THE PROBLEM - Give the records once more, exactly as they stand.

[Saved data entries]
##########

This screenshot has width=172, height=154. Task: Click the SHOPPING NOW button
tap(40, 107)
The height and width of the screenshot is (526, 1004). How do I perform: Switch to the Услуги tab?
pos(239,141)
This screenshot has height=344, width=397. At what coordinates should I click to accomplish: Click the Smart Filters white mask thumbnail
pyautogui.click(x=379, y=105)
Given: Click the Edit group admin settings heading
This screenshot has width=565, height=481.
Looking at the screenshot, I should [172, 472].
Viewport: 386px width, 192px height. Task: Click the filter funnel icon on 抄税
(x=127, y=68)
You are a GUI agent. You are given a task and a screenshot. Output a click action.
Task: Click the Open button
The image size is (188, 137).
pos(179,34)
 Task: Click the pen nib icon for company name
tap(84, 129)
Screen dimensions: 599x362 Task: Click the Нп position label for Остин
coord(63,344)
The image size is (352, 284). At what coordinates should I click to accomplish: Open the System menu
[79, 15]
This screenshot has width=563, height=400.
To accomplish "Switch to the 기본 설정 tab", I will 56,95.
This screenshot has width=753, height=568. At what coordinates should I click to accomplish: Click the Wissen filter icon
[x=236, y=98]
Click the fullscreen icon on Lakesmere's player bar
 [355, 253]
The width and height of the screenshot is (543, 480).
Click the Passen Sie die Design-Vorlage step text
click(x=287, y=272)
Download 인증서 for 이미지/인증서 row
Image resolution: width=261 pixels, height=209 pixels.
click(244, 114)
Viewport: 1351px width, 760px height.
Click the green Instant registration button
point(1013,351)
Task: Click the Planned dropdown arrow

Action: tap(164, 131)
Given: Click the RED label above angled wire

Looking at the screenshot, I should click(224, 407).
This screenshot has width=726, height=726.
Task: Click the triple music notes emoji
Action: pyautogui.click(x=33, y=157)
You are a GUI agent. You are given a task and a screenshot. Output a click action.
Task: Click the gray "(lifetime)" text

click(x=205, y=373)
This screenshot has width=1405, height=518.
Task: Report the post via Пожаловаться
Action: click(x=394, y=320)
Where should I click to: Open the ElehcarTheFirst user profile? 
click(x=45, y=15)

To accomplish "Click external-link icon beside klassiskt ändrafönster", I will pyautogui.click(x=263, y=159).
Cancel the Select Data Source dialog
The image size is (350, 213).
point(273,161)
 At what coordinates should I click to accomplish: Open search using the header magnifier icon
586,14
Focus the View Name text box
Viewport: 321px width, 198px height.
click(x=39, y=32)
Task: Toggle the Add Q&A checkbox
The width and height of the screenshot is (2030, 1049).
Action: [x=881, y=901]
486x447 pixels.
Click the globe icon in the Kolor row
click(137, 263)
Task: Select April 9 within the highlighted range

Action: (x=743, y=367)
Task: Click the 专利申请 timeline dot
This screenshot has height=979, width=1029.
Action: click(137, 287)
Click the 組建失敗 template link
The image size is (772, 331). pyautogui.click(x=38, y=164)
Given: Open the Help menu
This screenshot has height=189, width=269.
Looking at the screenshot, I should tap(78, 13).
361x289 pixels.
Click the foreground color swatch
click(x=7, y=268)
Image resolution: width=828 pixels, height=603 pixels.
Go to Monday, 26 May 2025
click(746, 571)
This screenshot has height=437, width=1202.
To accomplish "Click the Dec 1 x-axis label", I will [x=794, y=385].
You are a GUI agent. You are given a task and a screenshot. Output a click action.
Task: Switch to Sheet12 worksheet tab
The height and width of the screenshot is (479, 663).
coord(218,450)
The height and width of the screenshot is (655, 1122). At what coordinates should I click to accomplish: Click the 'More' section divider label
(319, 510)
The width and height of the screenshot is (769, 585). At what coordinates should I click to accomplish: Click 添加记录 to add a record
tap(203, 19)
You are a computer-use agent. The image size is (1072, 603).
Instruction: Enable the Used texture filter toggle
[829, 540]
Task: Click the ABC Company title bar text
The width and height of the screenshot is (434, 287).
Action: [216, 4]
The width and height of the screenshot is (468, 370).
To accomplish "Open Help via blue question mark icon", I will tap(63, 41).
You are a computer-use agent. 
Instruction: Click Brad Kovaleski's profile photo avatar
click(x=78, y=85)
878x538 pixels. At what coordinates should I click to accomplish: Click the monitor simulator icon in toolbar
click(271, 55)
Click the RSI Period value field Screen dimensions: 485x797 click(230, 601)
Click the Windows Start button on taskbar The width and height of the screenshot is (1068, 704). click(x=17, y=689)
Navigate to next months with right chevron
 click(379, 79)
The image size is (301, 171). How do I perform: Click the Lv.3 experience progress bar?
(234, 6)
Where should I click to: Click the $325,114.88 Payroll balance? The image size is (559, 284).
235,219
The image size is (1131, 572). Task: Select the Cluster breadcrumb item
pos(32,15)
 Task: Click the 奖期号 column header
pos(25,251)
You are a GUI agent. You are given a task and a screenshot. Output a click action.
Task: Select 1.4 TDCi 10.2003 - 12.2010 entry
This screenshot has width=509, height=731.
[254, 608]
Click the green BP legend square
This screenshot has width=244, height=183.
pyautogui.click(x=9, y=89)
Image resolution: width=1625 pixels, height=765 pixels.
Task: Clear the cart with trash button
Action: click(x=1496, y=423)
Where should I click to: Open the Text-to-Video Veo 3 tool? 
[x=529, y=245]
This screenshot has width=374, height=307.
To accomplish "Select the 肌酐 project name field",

##########

EXERCISE RESPONSE -
This screenshot has width=172, height=154. Task: Click the SHOPPING NOW button
tap(40, 107)
The height and width of the screenshot is (526, 1004). How do I perform: Switch to the Услуги tab?
pos(239,141)
This screenshot has height=344, width=397. At what coordinates should I click to accomplish: Click the Smart Filters white mask thumbnail
pyautogui.click(x=379, y=105)
Given: Click the Edit group admin settings heading
This screenshot has width=565, height=481.
Looking at the screenshot, I should [172, 472].
Viewport: 386px width, 192px height. Task: Click the filter funnel icon on 抄税
(x=127, y=68)
You are a GUI agent. You are given a task and a screenshot. Output a click action.
Task: Click the Open button
The image size is (188, 137).
pos(179,34)
 Task: Click the pen nib icon for company name
tap(84, 129)
Screen dimensions: 599x362 Task: Click the Нп position label for Остин
coord(63,344)
The image size is (352, 284). At what coordinates should I click to accomplish: Open the System menu
[79, 15]
This screenshot has width=563, height=400.
To accomplish "Switch to the 기본 설정 tab", I will 56,95.
This screenshot has width=753, height=568. At what coordinates should I click to accomplish: Click the Wissen filter icon
[x=236, y=98]
Click the fullscreen icon on Lakesmere's player bar
 [355, 253]
The width and height of the screenshot is (543, 480).
Click the Passen Sie die Design-Vorlage step text
click(x=287, y=272)
Download 인증서 for 이미지/인증서 row
Image resolution: width=261 pixels, height=209 pixels.
click(244, 114)
Viewport: 1351px width, 760px height.
Click the green Instant registration button
point(1013,351)
Task: Click the Planned dropdown arrow

Action: tap(164, 131)
Given: Click the RED label above angled wire

Looking at the screenshot, I should click(224, 407).
This screenshot has width=726, height=726.
Task: Click the triple music notes emoji
Action: pyautogui.click(x=33, y=157)
You are a GUI agent. You are given a task and a screenshot. Output a click action.
Task: Click the gray "(lifetime)" text

click(x=205, y=373)
This screenshot has width=1405, height=518.
Task: Report the post via Пожаловаться
Action: click(x=394, y=320)
Where should I click to: Open the ElehcarTheFirst user profile? 
click(x=45, y=15)

To accomplish "Click external-link icon beside klassiskt ändrafönster", I will pyautogui.click(x=263, y=159).
Cancel the Select Data Source dialog
The image size is (350, 213).
point(273,161)
 At what coordinates should I click to accomplish: Open search using the header magnifier icon
586,14
Focus the View Name text box
Viewport: 321px width, 198px height.
click(x=39, y=32)
Task: Toggle the Add Q&A checkbox
The width and height of the screenshot is (2030, 1049).
Action: [x=881, y=901]
486x447 pixels.
Click the globe icon in the Kolor row
click(137, 263)
Task: Select April 9 within the highlighted range

Action: (x=743, y=367)
Task: Click the 专利申请 timeline dot
This screenshot has height=979, width=1029.
Action: click(137, 287)
Click the 組建失敗 template link
The image size is (772, 331). pyautogui.click(x=38, y=164)
Given: Open the Help menu
This screenshot has height=189, width=269.
Looking at the screenshot, I should tap(78, 13).
361x289 pixels.
Click the foreground color swatch
click(x=7, y=268)
Image resolution: width=828 pixels, height=603 pixels.
Go to Monday, 26 May 2025
click(746, 571)
This screenshot has height=437, width=1202.
To accomplish "Click the Dec 1 x-axis label", I will [x=794, y=385].
You are a GUI agent. You are given a task and a screenshot. Output a click action.
Task: Switch to Sheet12 worksheet tab
The height and width of the screenshot is (479, 663).
coord(218,450)
The height and width of the screenshot is (655, 1122). At what coordinates should I click to accomplish: Click the 'More' section divider label
(319, 510)
The width and height of the screenshot is (769, 585). At what coordinates should I click to accomplish: Click 添加记录 to add a record
tap(203, 19)
You are a computer-use agent. The image size is (1072, 603).
Instruction: Enable the Used texture filter toggle
[829, 540]
Task: Click the ABC Company title bar text
The width and height of the screenshot is (434, 287).
Action: [216, 4]
The width and height of the screenshot is (468, 370).
To accomplish "Open Help via blue question mark icon", I will tap(63, 41).
You are a computer-use agent. 
Instruction: Click Brad Kovaleski's profile photo avatar
click(x=78, y=85)
878x538 pixels. At what coordinates should I click to accomplish: Click the monitor simulator icon in toolbar
click(271, 55)
Click the RSI Period value field Screen dimensions: 485x797 click(230, 601)
Click the Windows Start button on taskbar The width and height of the screenshot is (1068, 704). click(x=17, y=689)
Navigate to next months with right chevron
 click(379, 79)
The image size is (301, 171). How do I perform: Click the Lv.3 experience progress bar?
(234, 6)
Where should I click to: Click the $325,114.88 Payroll balance? The image size is (559, 284).
235,219
The image size is (1131, 572). Task: Select the Cluster breadcrumb item
pos(32,15)
 Task: Click the 奖期号 column header
pos(25,251)
You are a GUI agent. You are given a task and a screenshot. Output a click action.
Task: Select 1.4 TDCi 10.2003 - 12.2010 entry
This screenshot has width=509, height=731.
[254, 608]
Click the green BP legend square
This screenshot has width=244, height=183.
pyautogui.click(x=9, y=89)
Image resolution: width=1625 pixels, height=765 pixels.
Task: Clear the cart with trash button
Action: click(x=1496, y=423)
Where should I click to: Open the Text-to-Video Veo 3 tool? 
[x=529, y=245]
This screenshot has width=374, height=307.
To accomplish "Select the 肌酐 project name field",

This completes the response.